El propósito de este estudio ha sido valorar la posible asociación entre dehiscencia del canal semicircular superior y dehiscencia del tegmen tympani.
Para ello se ha realizado en primer lugar un estudio ontogénico, en series embriológicas humanas, de ambas estructuras. En segundo lugar, un análisis anatómico macroscópico de la incidencia en temporales de osario y en cadáveres humanos. En tercer lugar se determinó su incidencia radiológica mediante Tomografía Computarizada en pacientes consecutivos no seleccionados y por último estos datos se analizaron estadísticamente buscando dicha asociación.
El tegmen tympani comienza su formación ontogénica a las ocho semanas del desarrollo a partir de dos procesos, uno externo o escamoso procedente de la escama del temporal que se osifica directamente, y otro interno o tegmentario que se origina en la cápsula ótica y de osificación endocondral. Ambas prolongaciones se unen a las 17 semanas en la cisura petroescamosa y están completamente osificados a las 24 semanas. Los canales semicirculares superiores se desarrollan a partir del mesénquima de la futura cápsula ótica que envuelve a los conductos membranosos. A las seis semanas presentan una estructura precartilaginosa, que se transforma en cartílago a las ocho semanas, a las 18 semanas inician su osificación endocondral y están completamente osificados a las 28 semanas.
La incidencia macroscópica en piezas de osario y cadáveres de dehiscencia del canal semicircular superior fue del 0,67 % y 1,04 % respectivamente y del tegmen tympani del 24,16 % y 12,50%.
El estudio de la incidencia radiológica de la dehiscencia del canal semicircular superior fue del 3,8% y la del tegmen tympani del 10,9%.
Según su grosor y su aspecto tomodensitométrico hemos observado cinco tipos de canal semicircular superior: Normal o clásico, grueso, papiráceo o delgado, neumatizado y dehiscente. El patrón normal estaba presente en el 76.8 % de los canales, el papiráceo o delgado en el 11,2 %, el grueso en el 4,9 %, el neumatizado en el 3,3%, y por último el dehiscente en el 3,8 %.
Hemos detectado una asociación estadísticamente significativa entre dehiscencia del canal semicircular superior y dehiscencia del tegmen. Los patrones del canal semicircular dehiscente y papiráceo se han asociado a la dehiscencia del tegmen. En cambio, el resto de patrones se asociaban a tegmen íntegro.
Al relacionar los distintos patrones del canal semicircular y la presencia de dehiscencia en el tegmen según sexo y grupos de edad se vio como en mujeres hasta 45 años no mostraban dicha asociación pero sí a partir de los 45 años. En hombres, la asociación se detectó ya en edades jóvenes.

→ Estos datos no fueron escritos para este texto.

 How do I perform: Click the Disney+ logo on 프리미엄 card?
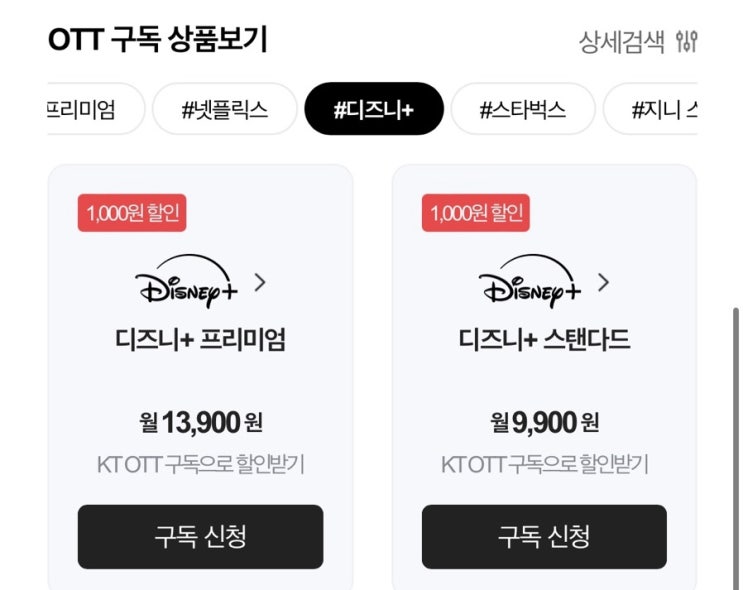[186, 283]
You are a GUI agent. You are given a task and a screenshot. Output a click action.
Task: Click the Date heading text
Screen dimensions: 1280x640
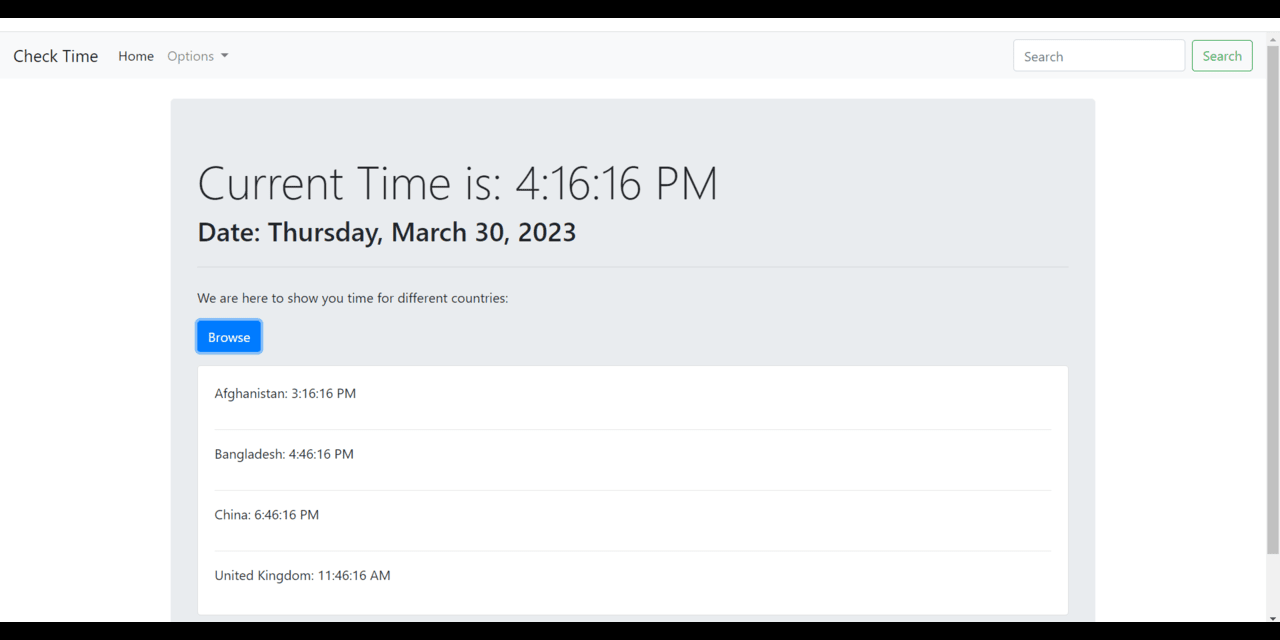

Existe una correlación altamente significativa y negativa entre edad y grosor de canal semicircular superior: A medida que aumenta la edad, el grosor de canal se hace más pequeño. También hemos detectado una asociación altamente significativa entre el incremento de edad y la presencia de dehiscencia del tegmen tympani. Por cada año más de edad, el riesgo de presentar dehiscencia de tegmen se incrementa en un 4,1%.
De nuestras observaciones podríamos concluir que en la práctica clínica deberíamos tener en cuenta esta mayor probabilidad de asociación entre dehiscencia del tegmen tympani y dehiscencia de canal semicircular superior. Ante pacientes que presentan una sintomatología vestibular y audiológica con el hallazgo en la tomografía computarizada coronal convencional de dehiscencia del tegmen que no justifica su clínica deberemos descartar la existencia de una dehiscencia del canal semicircular superior que sí la justificaría.